It's essentially a table-shaped value. Conceptually it's immutable, and relational algebra is about calculating new values from old ones. A select statement does this too.

In a sense it reminds me of sentence structure. The table/relations is like the predicate and the rows contains all the subjects/objects that the predicate applies to.
A relation is a tuple (H, B) with H, the header, and B, the body, a set of tuples that all have the domain H.
As a non-mathematician I've always conceived of the relations among data as existing in the queries. In a SQL query the "relation" is specified by matching columns in the tables containing the data we're looking. Conceptually indexes, etc., are system implementation details.

That's certainly not a rigorous definition but helped me keep my head straight about what I was doing.

Thanks for the hint, we'll update the article! :)
Related to the logical view, it would also be great to include deductive databases:

https://en.wikipedia.org/wiki/Deductive_database

Deductive databases derive logical consequences based on facts and rules.

Datalog and its superset Prolog are notable instances of this idea, and they make the connection between the relational model and predicate logic particularly evident.

Codd's 1979 paper Extending the Database Relational Model to Capture More Meaning contains additional information about this connection. For example, quoting from Section 3 Relationship to Predicate Logic:

"We now describe two distinct ways in which the relational model can be related to predicate logic. Suppose we think of a database initially as a set of formulas in first-order predicate logic. ..."

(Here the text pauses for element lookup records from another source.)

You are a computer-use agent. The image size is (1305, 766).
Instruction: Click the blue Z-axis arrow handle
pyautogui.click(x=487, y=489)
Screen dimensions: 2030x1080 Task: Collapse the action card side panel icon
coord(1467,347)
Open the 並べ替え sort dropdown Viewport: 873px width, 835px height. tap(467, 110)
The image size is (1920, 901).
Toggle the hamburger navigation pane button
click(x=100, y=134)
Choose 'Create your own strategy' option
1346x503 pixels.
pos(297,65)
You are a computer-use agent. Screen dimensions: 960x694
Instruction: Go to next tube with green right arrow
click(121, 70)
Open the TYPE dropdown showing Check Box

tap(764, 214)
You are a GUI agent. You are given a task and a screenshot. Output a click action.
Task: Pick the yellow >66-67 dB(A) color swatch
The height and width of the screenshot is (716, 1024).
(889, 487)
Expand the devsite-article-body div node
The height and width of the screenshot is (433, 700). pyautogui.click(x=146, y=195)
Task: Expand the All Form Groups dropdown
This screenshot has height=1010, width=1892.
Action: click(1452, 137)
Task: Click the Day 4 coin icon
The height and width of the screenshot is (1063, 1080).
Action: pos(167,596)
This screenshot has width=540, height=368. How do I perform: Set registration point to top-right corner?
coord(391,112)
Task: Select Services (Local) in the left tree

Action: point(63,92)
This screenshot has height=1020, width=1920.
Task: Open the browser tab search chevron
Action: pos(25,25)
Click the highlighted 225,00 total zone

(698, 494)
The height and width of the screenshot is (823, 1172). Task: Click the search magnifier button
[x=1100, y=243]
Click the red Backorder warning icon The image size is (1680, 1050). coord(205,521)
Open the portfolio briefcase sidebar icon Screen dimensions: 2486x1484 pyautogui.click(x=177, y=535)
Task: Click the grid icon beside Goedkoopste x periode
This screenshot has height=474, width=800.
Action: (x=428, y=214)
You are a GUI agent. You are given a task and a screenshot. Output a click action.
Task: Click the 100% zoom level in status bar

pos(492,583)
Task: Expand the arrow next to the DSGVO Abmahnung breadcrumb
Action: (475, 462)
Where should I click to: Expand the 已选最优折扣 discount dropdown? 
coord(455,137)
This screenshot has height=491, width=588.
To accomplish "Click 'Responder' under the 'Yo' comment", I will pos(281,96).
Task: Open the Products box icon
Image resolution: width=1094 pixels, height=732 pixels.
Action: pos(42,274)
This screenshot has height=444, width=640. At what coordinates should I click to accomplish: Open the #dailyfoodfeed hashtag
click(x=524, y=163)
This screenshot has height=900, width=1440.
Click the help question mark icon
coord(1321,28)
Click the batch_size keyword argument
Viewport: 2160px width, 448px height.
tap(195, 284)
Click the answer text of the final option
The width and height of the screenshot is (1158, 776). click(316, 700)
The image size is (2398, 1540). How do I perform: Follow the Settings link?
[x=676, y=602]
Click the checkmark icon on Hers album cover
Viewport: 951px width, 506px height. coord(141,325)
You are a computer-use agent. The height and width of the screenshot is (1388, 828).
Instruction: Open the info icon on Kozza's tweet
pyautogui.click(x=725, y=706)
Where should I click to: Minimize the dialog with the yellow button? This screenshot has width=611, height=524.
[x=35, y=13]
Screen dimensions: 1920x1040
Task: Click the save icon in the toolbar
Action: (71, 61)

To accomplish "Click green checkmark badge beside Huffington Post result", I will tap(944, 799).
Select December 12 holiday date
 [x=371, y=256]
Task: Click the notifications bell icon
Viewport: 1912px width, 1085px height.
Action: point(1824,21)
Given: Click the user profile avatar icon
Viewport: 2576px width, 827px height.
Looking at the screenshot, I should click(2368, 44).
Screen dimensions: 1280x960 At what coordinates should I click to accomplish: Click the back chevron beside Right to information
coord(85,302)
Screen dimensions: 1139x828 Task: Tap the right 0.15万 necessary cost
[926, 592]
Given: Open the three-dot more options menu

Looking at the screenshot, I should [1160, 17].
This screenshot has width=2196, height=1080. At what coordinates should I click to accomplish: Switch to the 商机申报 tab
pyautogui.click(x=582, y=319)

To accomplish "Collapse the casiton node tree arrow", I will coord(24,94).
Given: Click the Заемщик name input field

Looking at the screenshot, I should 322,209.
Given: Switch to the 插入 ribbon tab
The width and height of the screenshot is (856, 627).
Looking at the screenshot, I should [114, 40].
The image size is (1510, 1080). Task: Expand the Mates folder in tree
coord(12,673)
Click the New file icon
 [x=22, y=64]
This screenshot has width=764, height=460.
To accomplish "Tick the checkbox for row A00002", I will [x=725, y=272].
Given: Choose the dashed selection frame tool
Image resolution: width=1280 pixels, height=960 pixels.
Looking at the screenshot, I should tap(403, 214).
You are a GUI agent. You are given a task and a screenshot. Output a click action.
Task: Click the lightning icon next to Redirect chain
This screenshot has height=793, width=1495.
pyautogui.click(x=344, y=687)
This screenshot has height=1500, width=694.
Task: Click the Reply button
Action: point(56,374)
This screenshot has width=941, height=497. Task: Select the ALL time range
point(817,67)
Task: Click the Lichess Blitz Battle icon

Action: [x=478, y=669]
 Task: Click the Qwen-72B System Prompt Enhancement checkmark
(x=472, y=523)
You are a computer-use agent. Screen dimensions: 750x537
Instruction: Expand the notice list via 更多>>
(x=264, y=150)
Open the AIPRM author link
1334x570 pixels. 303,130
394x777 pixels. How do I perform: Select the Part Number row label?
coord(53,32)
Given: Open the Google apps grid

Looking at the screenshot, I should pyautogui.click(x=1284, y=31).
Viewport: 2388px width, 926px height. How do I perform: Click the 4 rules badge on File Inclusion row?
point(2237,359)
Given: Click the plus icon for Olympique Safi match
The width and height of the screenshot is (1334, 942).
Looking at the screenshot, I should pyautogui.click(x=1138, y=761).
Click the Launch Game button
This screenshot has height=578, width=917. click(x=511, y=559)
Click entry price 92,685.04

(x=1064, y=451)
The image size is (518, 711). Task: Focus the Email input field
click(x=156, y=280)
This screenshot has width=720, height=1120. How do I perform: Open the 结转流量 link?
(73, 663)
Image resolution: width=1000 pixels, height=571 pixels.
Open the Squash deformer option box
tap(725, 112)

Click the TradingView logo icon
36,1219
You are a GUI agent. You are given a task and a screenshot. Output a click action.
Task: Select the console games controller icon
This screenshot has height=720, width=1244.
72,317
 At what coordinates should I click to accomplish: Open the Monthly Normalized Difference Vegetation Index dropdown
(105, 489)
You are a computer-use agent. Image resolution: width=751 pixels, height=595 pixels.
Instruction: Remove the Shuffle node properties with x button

It seems these rules refine the data outside the database itself. But they're so tightly integrated between the database and the application that the lines separating them become blurred.
Interestingly, when defining pure relations in Prolog, there is no "outside the database itself":

Both rules and facts are instances of a single unifying language element, a logical clause, which is also terminology from predicate logic.

This is useful from a conceptual perspective, and also for performance: Many automatic optimizations that deductive database systems perform apply equally to facts and rules. For instance, argument indexing is a notable feature of virtually all Prolog systems. It is similar to indices in relational databases, and can replace a linear scan of the knowledge base with a fast hash-based lookup that is performed in O(1).

> Both rules and facts are instances of a single unifying language element, a logical clause, which is also terminology from predicate logic.

Yeah; I'd like to see these general application layers more seamless and united in simple semantic units.

Like a higher level abstraction over code block elements, database record structures, and configuration setting ensambles; simply as phrases (..??) ....